Records —
======
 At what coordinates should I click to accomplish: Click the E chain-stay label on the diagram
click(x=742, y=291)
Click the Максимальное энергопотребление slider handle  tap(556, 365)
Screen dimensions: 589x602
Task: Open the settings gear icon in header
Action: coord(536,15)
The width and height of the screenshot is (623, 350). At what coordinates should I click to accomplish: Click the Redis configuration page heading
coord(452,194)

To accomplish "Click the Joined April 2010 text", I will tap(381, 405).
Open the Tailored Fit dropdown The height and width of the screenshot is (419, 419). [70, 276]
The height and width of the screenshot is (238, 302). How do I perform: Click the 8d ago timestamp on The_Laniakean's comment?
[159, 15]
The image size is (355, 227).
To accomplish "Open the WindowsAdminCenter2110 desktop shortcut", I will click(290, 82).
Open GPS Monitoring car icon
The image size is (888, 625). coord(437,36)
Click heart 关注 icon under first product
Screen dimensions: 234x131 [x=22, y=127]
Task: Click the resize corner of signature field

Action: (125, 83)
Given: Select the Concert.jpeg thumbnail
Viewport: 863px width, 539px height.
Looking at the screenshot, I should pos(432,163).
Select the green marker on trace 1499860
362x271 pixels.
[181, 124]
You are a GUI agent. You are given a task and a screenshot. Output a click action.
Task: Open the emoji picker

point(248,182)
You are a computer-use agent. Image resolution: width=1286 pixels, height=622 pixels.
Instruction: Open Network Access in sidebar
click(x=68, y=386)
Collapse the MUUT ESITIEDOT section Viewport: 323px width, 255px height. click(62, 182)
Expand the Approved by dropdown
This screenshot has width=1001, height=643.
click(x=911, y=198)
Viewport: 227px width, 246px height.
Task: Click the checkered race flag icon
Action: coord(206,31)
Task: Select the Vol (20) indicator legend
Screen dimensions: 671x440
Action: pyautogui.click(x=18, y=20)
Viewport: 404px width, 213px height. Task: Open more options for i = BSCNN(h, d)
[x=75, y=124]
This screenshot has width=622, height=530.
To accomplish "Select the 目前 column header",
======
TASK DIRECTIONS — State how many lines of the items above contain the word "will". Reply with the number alone.

OUTPUT FOR THIS TASK — 2